Organisé jusqu’en mai, le « Beauvau de la sécurité“ sera accompagné de réunions régulières avec les syndicats de police, a annoncé le ministère. Cette “grande concertation“ réunira tous les 15 jours “des experts français et internationaux ainsi que des maires et des parlementaires“.

Le ministre de l’Intérieur se rendra également dans les territoires pour des échanges hebdomadaires, “sous la forme de grands débats avec les policiers et les gendarmes, qui pourront remplir des cahiers de doléances, ainsi que des débats citoyens (jeunesse, maires, agriculteurs, etc.)“. Gérald Darmanin promet des échanges sans aucun tabou. Pour cela, le ministre de l’Intérieur va se déplacer régulièrement dans les commissariats ou encore dans les écoles de police.

Huit chantiers, pour thèmes de réforme

Lors de ses séances de travail seront abordés les “sept péchés capitaux“ exposés par le ministre fin novembre devant l’Assemblée nationale. A savoir : la formation, l’encadrement, les moyens humains et matériels, la captation de vidéos, au coeur de la controverse dans la loi Sécurité globale , la réforme de l’IGPN, accusée de manquer d’indépendance, et le lien entre forces de l’ordre et population, dégradé par la succession d’affaires de violences policières.
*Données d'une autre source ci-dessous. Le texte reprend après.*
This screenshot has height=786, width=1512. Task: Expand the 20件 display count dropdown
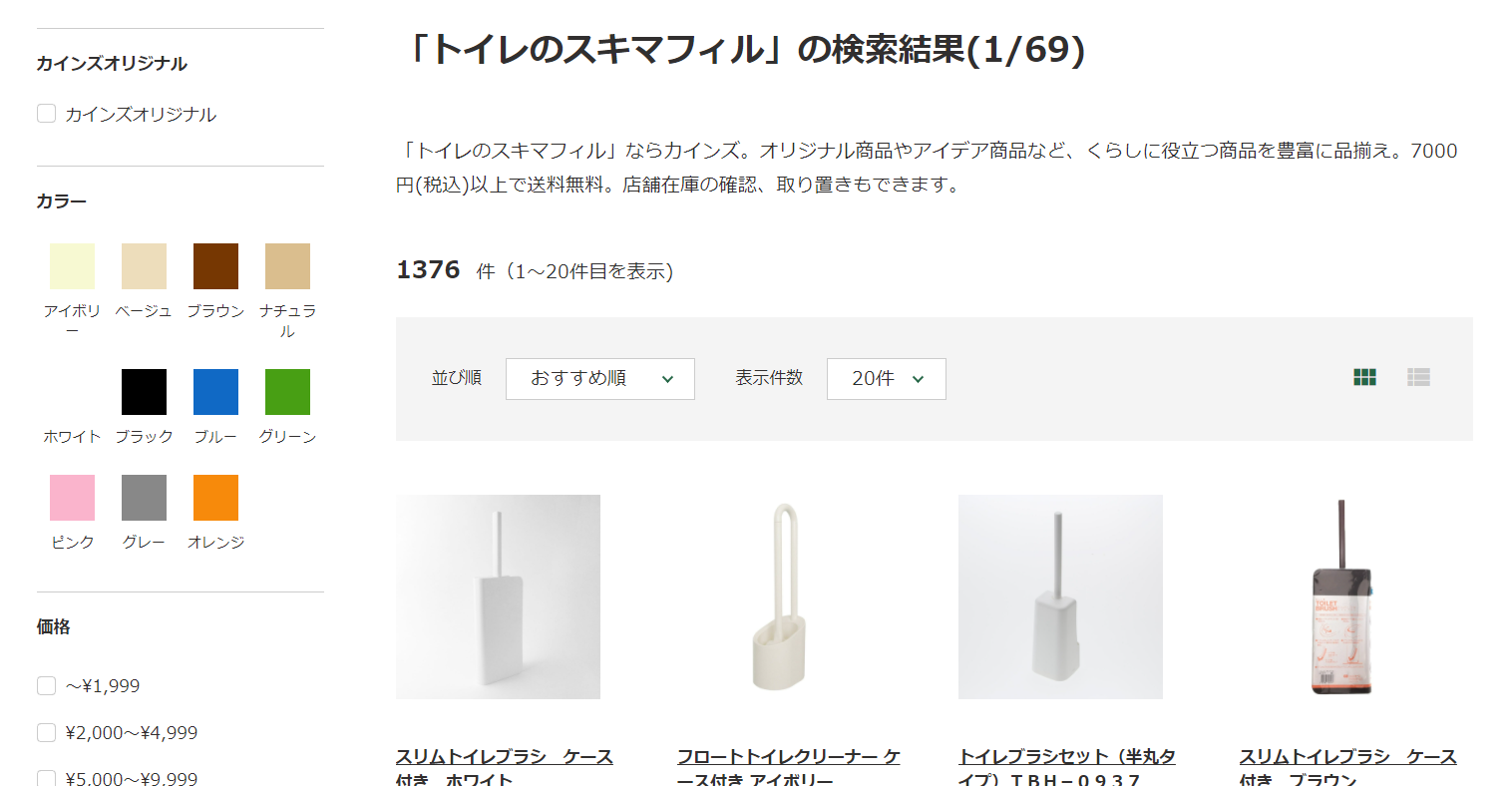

A la demande du syndicat de police Alliance, le ministère de l’Intérieur a accepté d’ajouter un huitième chantier, relatif à “la relation à l’autorité judiciaire“.

Gérald Darmanin doit maintenant trouver des solutions. Et les chantiers sont nombreux. Les fonctionnaires sont en pleine crise de confiance selon Grégory Joron, le secrétaire général adjoint du syndicat Unité SGP police. “Les policiers aujourd’hui sont désabusés, démotivés“, affirme-t-il. “J’attends que le débat ne soit pas interminable pour qu’on arrive finalement à l’été à nous dire qu’on ne réforme pas parce qu’on rentre dans un calendrier électoral, prévient de son côté David Le Bars, secrétaire général du syndicat des commissaires de la police nationale.  “J’attends des débats mais aussi des décisions et de l’action », ajoute t-il.

“Consolider les liens avec les Français“

En pleine polémique sur les violences policières, Emmanuel Macron avait annoncé le 8 décembre la tenue de cette concertation, afin d » »améliorer les conditions d’exercice“ des forces de l’ordre et de “consolider“ leurs liens avec les Français. Plutôt volontaristes, les syndicats voient dans ces échanges une occasion de “sortir les policiers de la tourmente médiatique.“ Mais les conclusions de ce Beauvau de la sécurité doivent avant tout servir de base à la future loi d’orientation et de programmation de la sécurité intérieure (Lopsi) prévue en 2022.

Ce que demandent les syndicats de police

Les syndicats Alliance et Unsa-Police, ont déjà obtenu gain de cause sur une partie de leurs revendications : l’obtention de garanties sur la gratuité des transports publics au-delà du simple aller et retour travail/domicile, une subvention pour leur mutuelle et surtout des engagements sur la réponse pénale, comme l’instauration de peines minimales dans les cas d’agressions de policiers. Mais pas question pour eux de lâcher du lest.

Leurs revendications à la veille du “Beauvau de la sécurité“, portent aussi bien sur leurs conditions matérielles de travail que sur leur formation. Les syndicats n’ont enfin toujours pas digéré les propos de d’Emmanuel Macron, sur les contrôles au faciès. Il n’est donc pas question pour eux de remettre en cause “l’outil légal“ que constitue le contrôle d’identité.